_Available records:_
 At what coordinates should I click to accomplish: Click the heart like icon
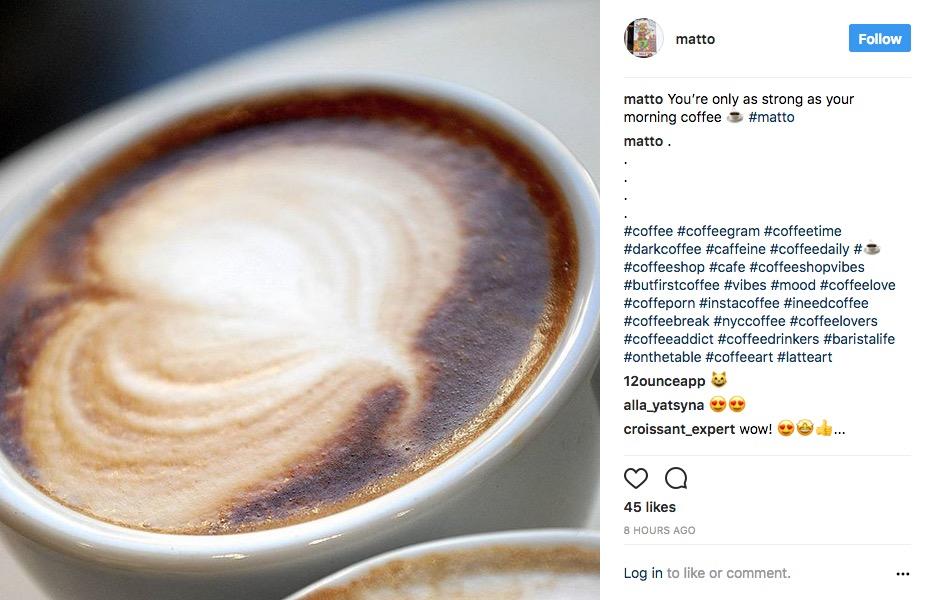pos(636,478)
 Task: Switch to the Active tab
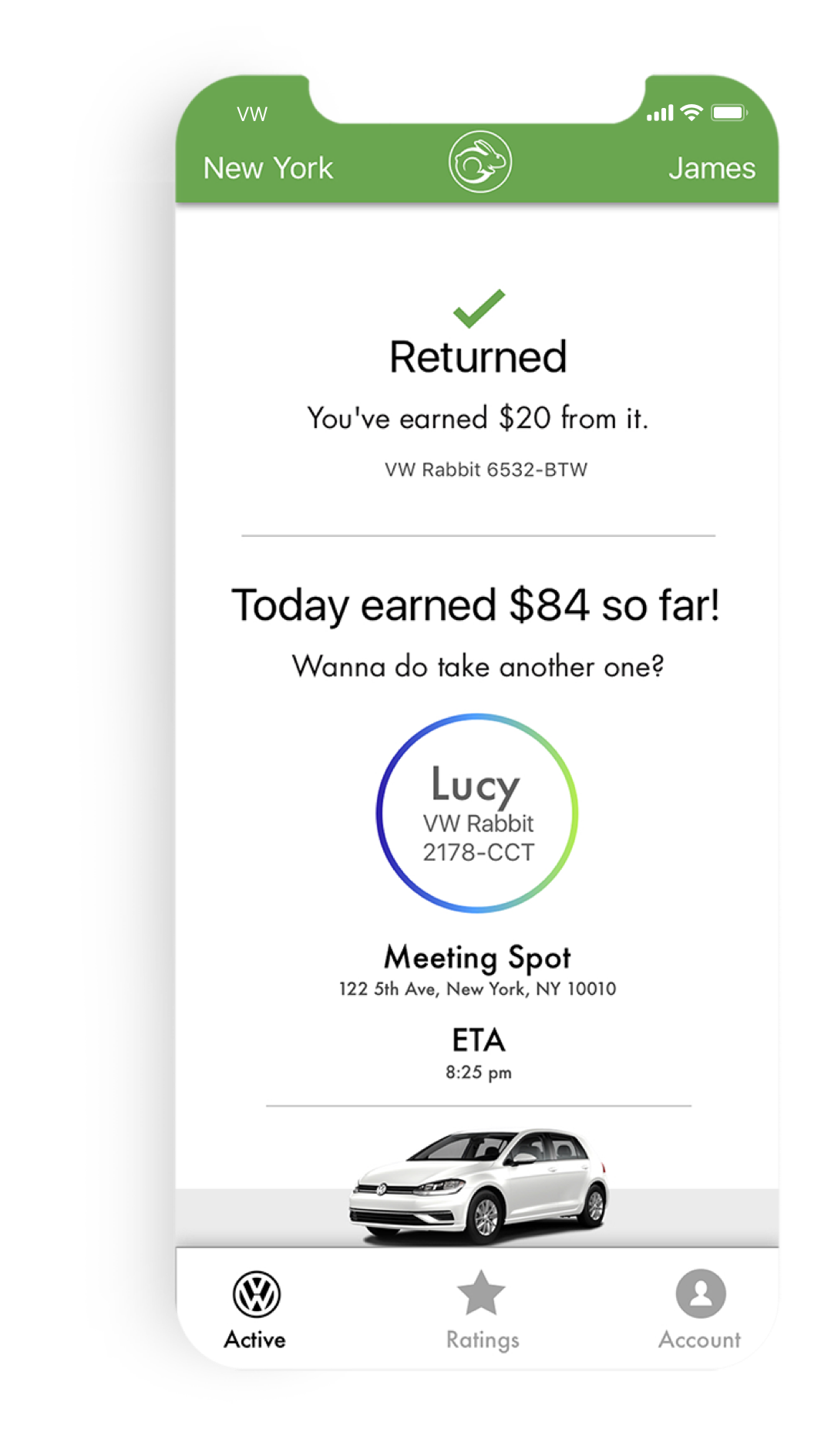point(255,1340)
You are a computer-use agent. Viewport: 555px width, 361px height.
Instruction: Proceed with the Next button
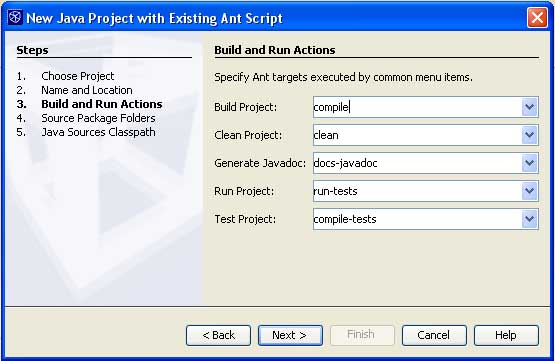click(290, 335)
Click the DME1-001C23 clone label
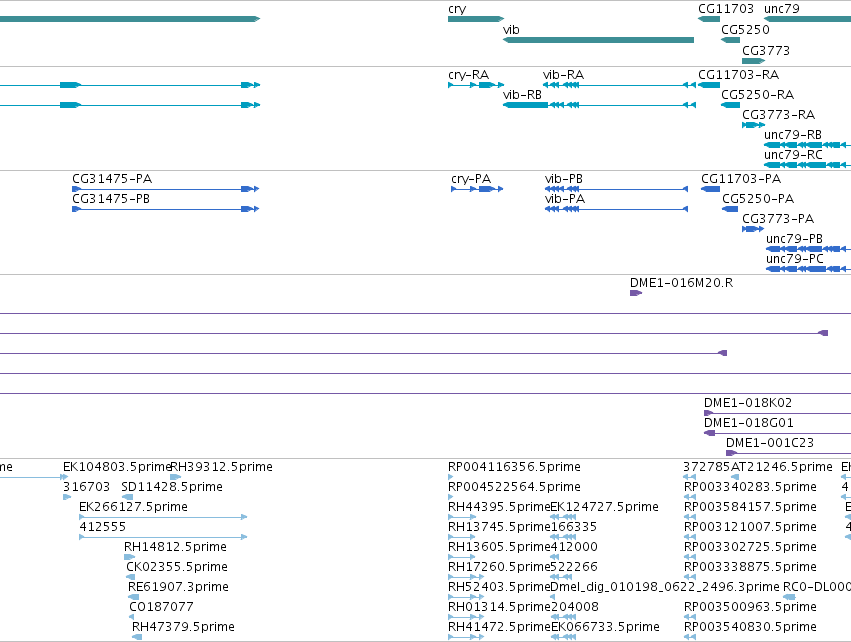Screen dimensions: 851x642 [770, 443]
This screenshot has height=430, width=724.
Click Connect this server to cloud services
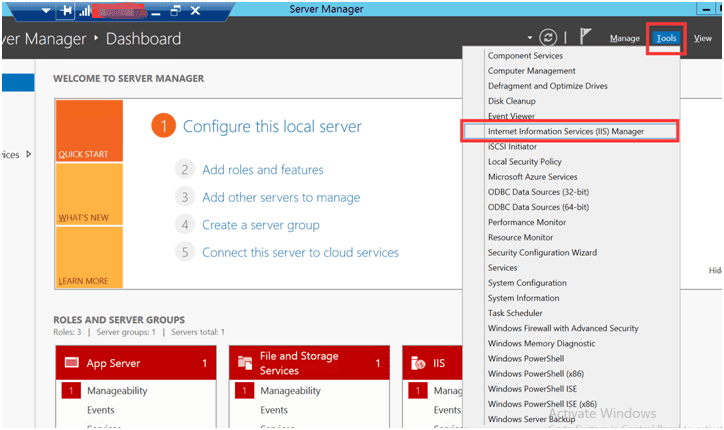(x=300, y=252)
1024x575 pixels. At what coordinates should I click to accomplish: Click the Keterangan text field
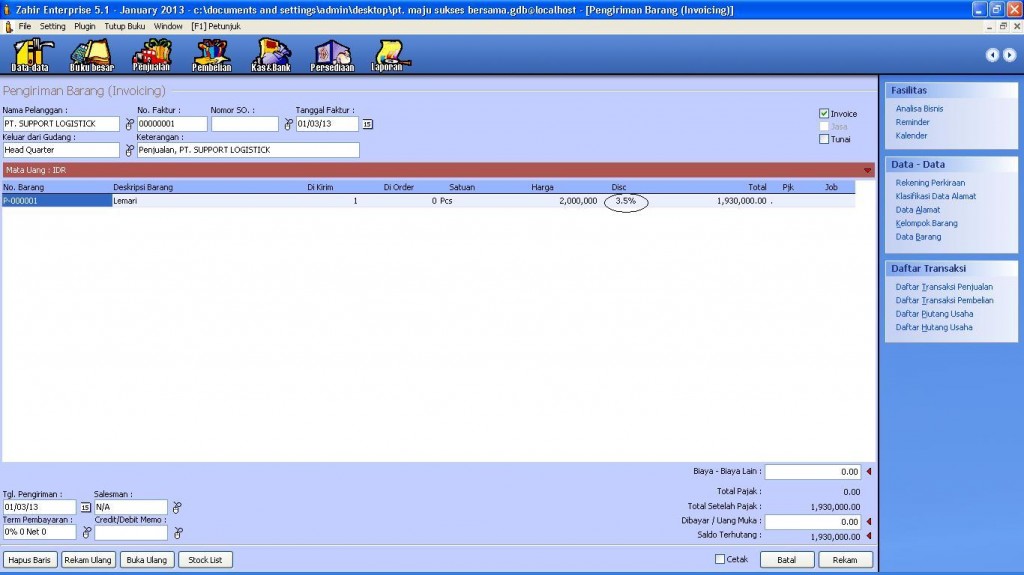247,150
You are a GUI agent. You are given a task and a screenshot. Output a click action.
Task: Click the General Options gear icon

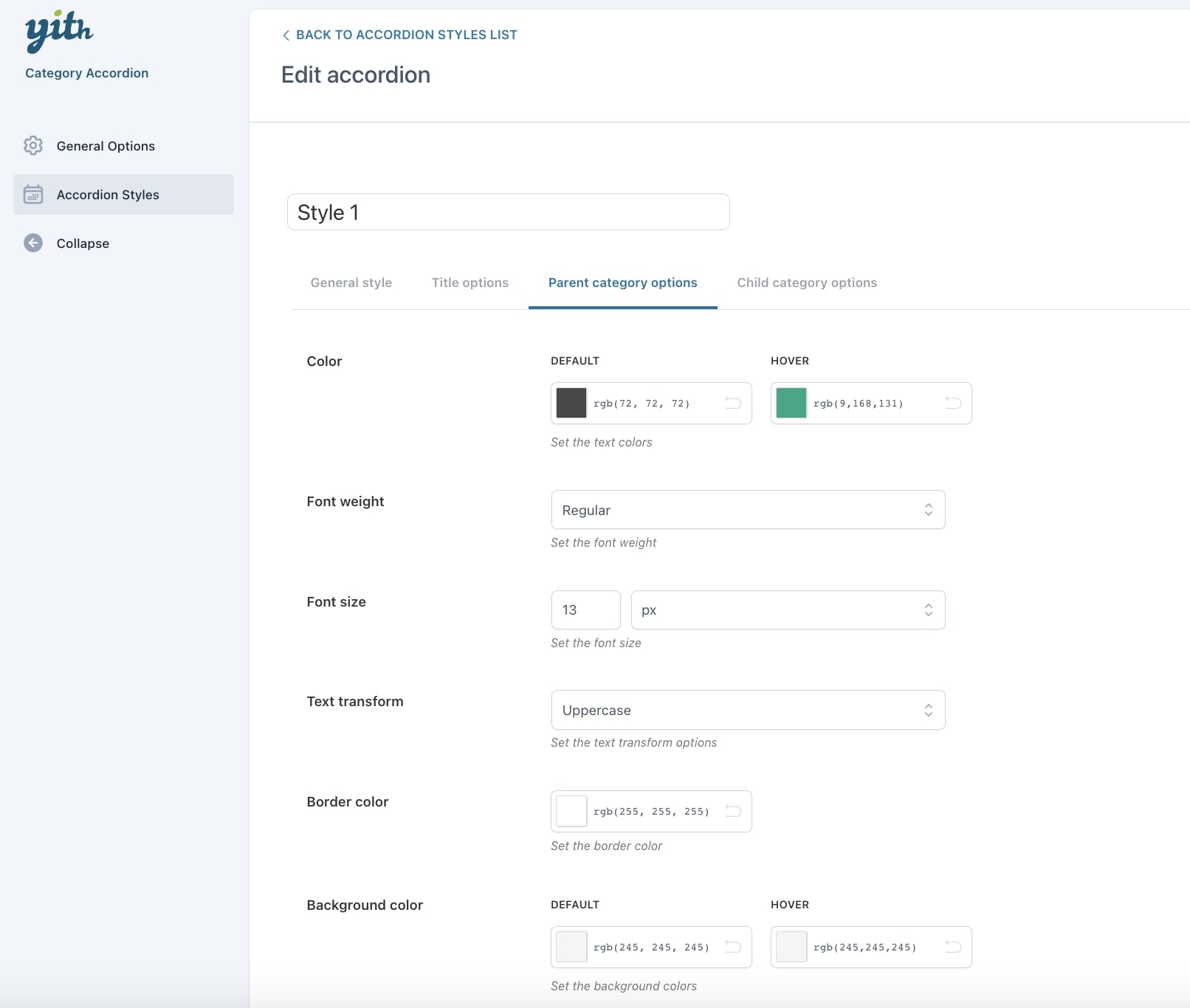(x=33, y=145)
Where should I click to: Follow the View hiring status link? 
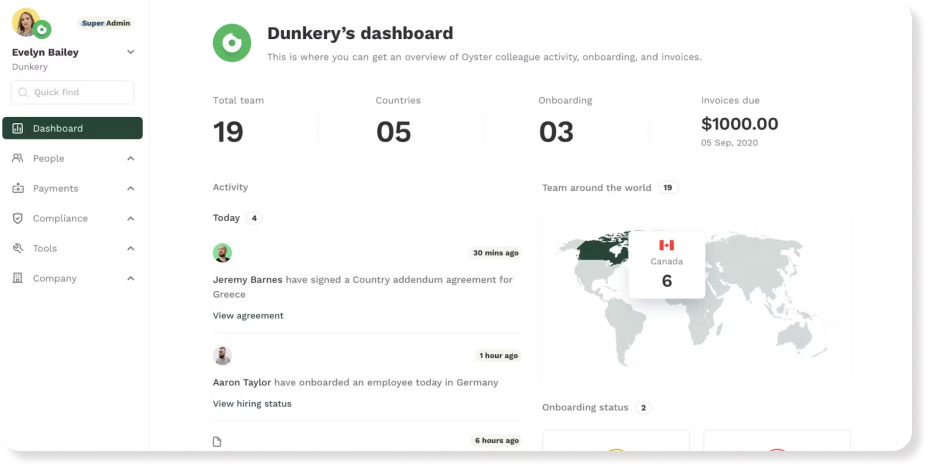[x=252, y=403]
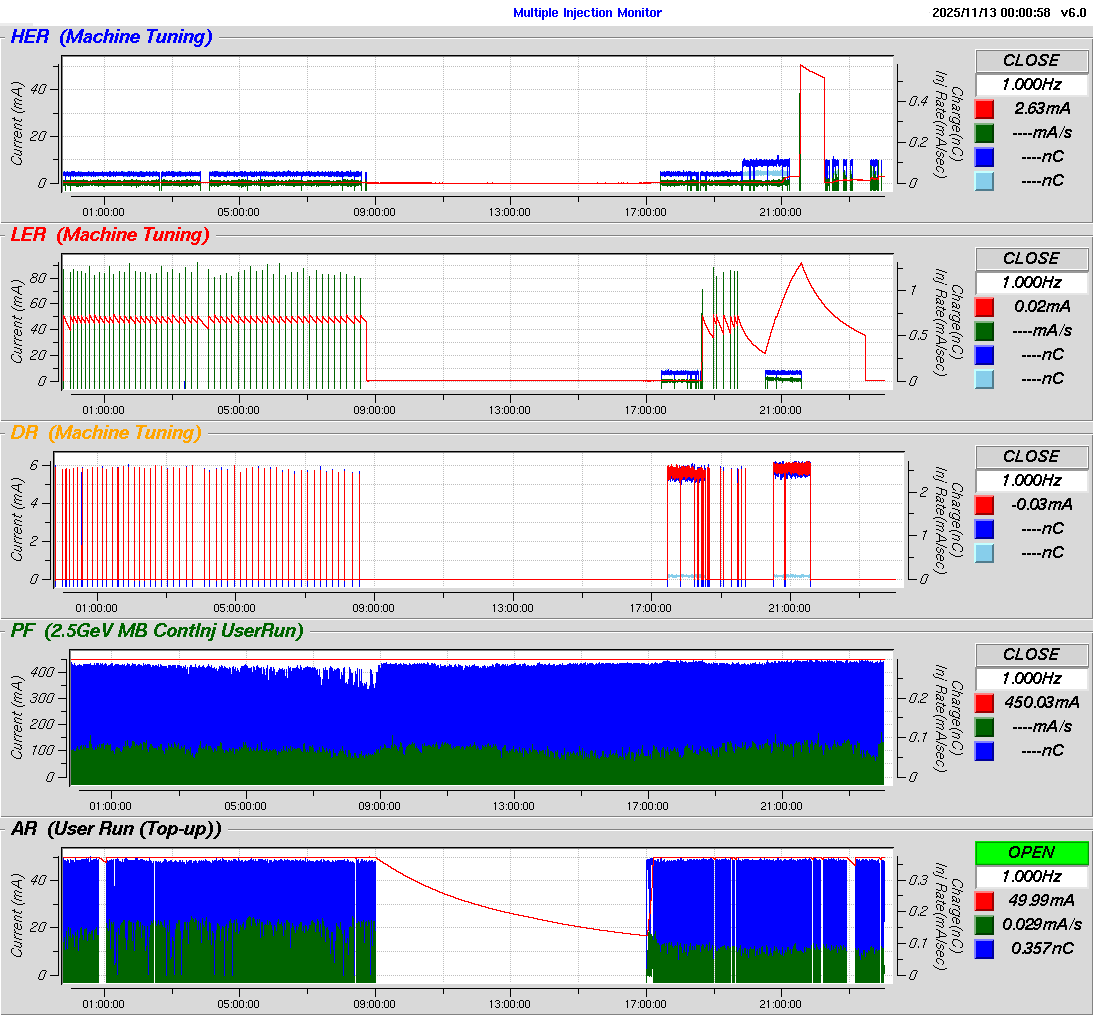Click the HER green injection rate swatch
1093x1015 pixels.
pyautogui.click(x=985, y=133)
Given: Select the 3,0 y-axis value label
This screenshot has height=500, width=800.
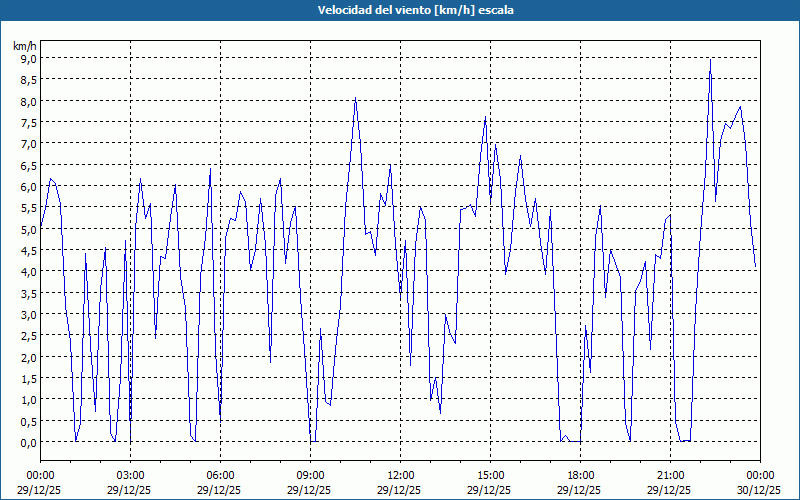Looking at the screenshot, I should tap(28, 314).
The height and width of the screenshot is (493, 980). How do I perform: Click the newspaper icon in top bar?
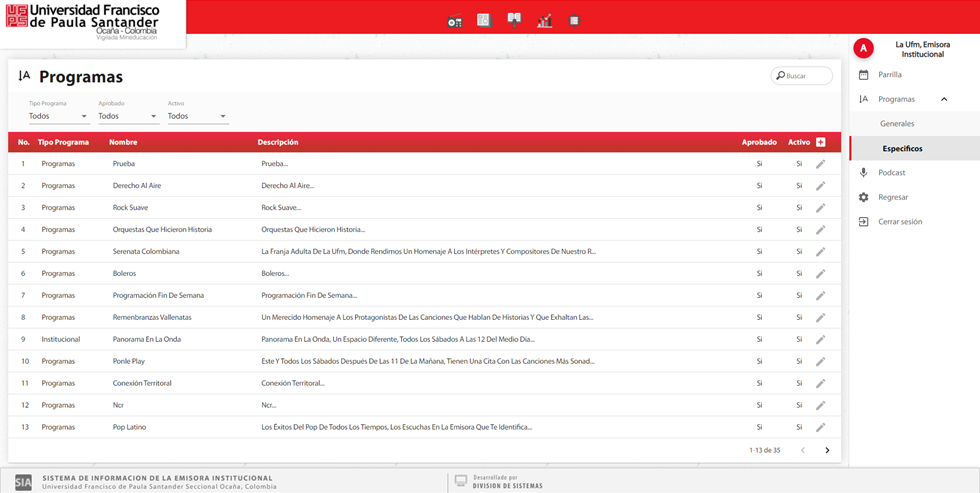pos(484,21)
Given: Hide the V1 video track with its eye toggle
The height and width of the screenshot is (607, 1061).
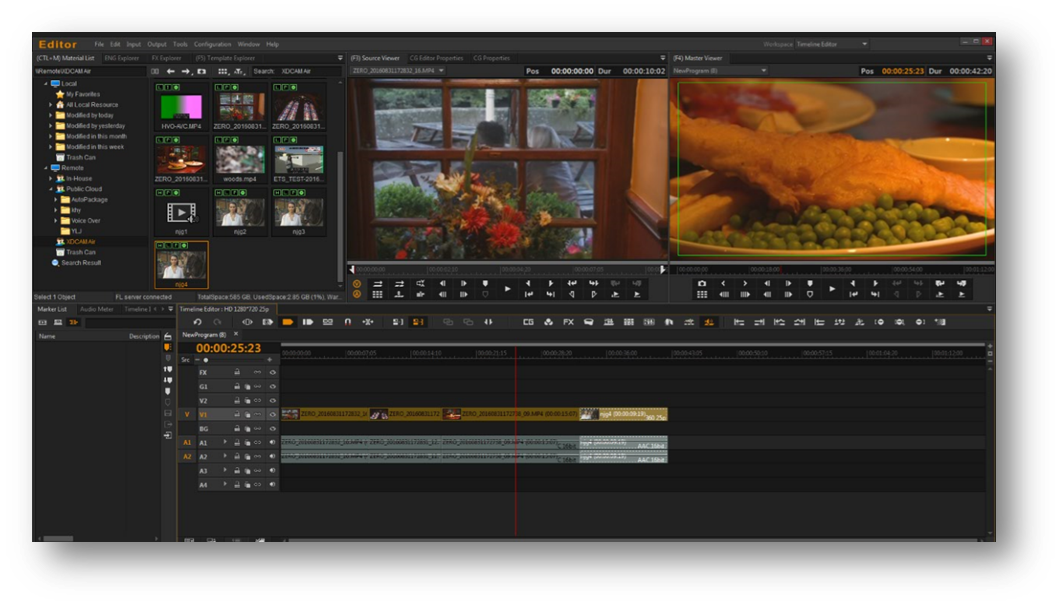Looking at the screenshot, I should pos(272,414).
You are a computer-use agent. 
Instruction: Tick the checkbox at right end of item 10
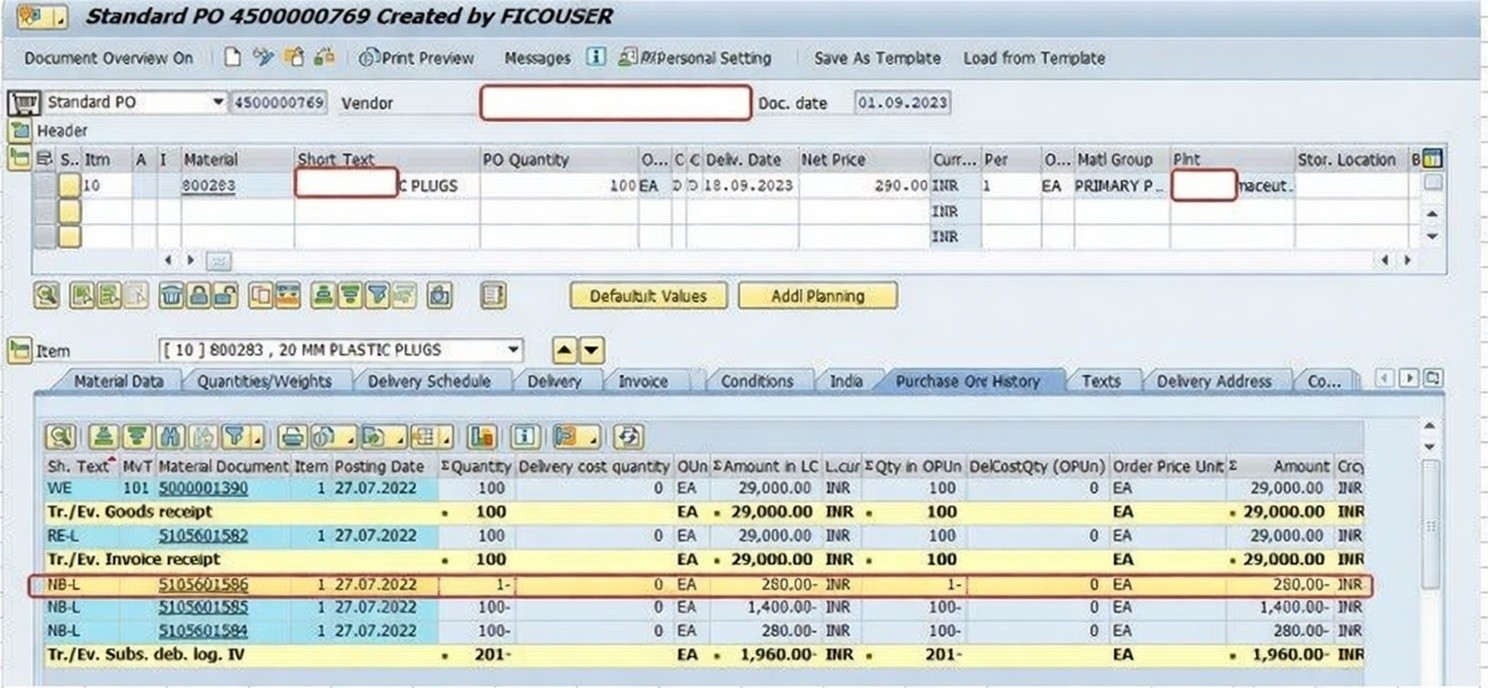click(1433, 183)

_Objective:_
Copy the entries above line for line, leaving out the pictures.

_Solution:_
 At what coordinates should I click to accomplish: Click the heart like icon
pos(636,478)
 Task: Switch to the Active tab
point(255,1340)
You are a computer-use agent. Viewport: 555px width, 361px height.
Instruction: Proceed with the Next button
click(290, 335)
Click the DME1-001C23 clone label
Screen dimensions: 851x642 [770, 443]
This screenshot has height=430, width=724.
Click Connect this server to cloud services
(x=300, y=252)
1024x575 pixels. At what coordinates should I click to accomplish: Click the Keterangan text field
247,150
You are a GUI agent. You are given a task and a screenshot. Output a click action.
Task: Click the General Options gear icon

(x=33, y=145)
Where should I click to: Follow the View hiring status link? 
[x=252, y=403]
Click the HER green injection rate swatch
1093x1015 pixels.
pyautogui.click(x=985, y=133)
Given: Select the 3,0 y-axis value label
This screenshot has height=500, width=800.
Looking at the screenshot, I should tap(28, 314).
The height and width of the screenshot is (493, 980). How do I perform: Click the newspaper icon in top bar?
pos(484,21)
Given: Hide the V1 video track with its eye toggle
The height and width of the screenshot is (607, 1061).
Looking at the screenshot, I should pos(272,414).
You are a computer-use agent. 
Instruction: Tick the checkbox at right end of item 10
click(1433, 183)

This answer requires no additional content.